EDITORIAL
MANAUS – A cassação do mandato de deputado federal de Deltan Dallagnol expôs as vísceras da Justiça brasileira, e põe em debate aquilo que muitos já comentavam nas conversas informais sobre a parcialidade do Poder Judiciário. Diante dos fatos e narrativas, que garantias a sociedade brasileira tem diante de um caso mediado por uma Justiça injusta?
Deltan Dallagnol, logo depois da cassação, caiu atirando contra os ministros do TSE (Tribunal Superior Eleitoral) que tomaram a decisão de lhe tirar o mandato. Disse o ex-procurador da Lava Jato que os sete ministros do TSE combinaram nos bastidores a decisão de retirar o seu mandato antes mesmo de o processo ser julgado no plenário.
Depois, dirigindo-se ao relator do processo no TSE, ministro Benedito Gonçalves, disse o seguinte: “O ministro condutor do voto trouxe um voto que objetiva entregar a minha cabeça em troca da perspectiva de fortalecer a sua candidatura ao Supremo”.
Em entrevista coletiva, Dallagnol disse que a decisão do TSE atendia aos interesses de políticos poderosos que foram alvo da Operação Lava Jato, e direcionou sua artilharia ao presidente da República, Luiz Inácio Lula da Silva, a quem considera que é o principal interessado na cassação do mandato dele. Para Dallagnol, seria um ato de vingança de Lula perpetrada pelo Judiciário.

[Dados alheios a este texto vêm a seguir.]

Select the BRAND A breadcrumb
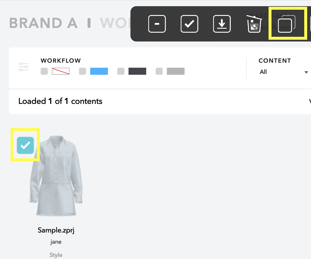 [43, 23]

Os políticos e analistas políticos mais inclinados à esquerda viram nas manifestações de Deltan Dallagnol a mesma queixa feita durante as investigações da Operação Lava Jato pelos investigados, principalmente Lula. Não foram poucos os juristas que apontaram uma condenação sem provas que levou Lula à prisão.
Tempos depois, conversas dos procuradores com o juiz da Lava Jato, na ocasião, Sérgio Moro, revelaram procedimentos ilegais no sistema judiciário, quando os procuradores tinham, inclusive, ajuda do juiz nas investigações, o mesmo juiz que depois julgava as ações.
Deltan Dallagnol e aliados apontavam a confirmação das decisões de primeira instância pelo TRF4 (Tribunal Regional Federal da 4ª Região) como a reafirmação da verdade, enquanto os defensores de Lula viam um alinhamento político com o grupo da Lava Jato para condenar o então ex-presidente.
Mais recentemente, o afastamento pelo TRF4 de juiz da vara em que Sérgio Moro atuou, e que herdou os processos da Lava Jato, trouxeram à tona suspeitas de que membros daquele tribunal tentavam esconder malfeitos cometidos durante a operação.
E nesta semana, Dallagnol passou a criticar decisão do STJ (Superior Tribunal de Justiça) que validou um acórdão do TCU (Tribunal de Contas da União), que determina que ele devolva ao erário mais de R$ 3 milhões de diárias pagas durante as investigações da Lava Jato. O ex-procurador também afirma ser uma decisão política para punir a ele e à família dele.
Quem está com a razão? A Justiça foi parcial apenas contra Deltan Dallagnol, ou também no julgamento dos processos em que ele era o acusador?
Se ambas as correntes ideológicas estiverem criando factoides, que a verdade seja revelada e os envolvidos punidos. Se uma das partes estiver com a razão, é motivo de grande preocupação. Se ambas estiverem certas, estamos diante da mais greve degradação social e moral.
Uma sociedade em que o sistema de justiça julga com parcialidade caminha para a barbárie. Sem justiça não há liberdade. Sem liberdade, não há democracia.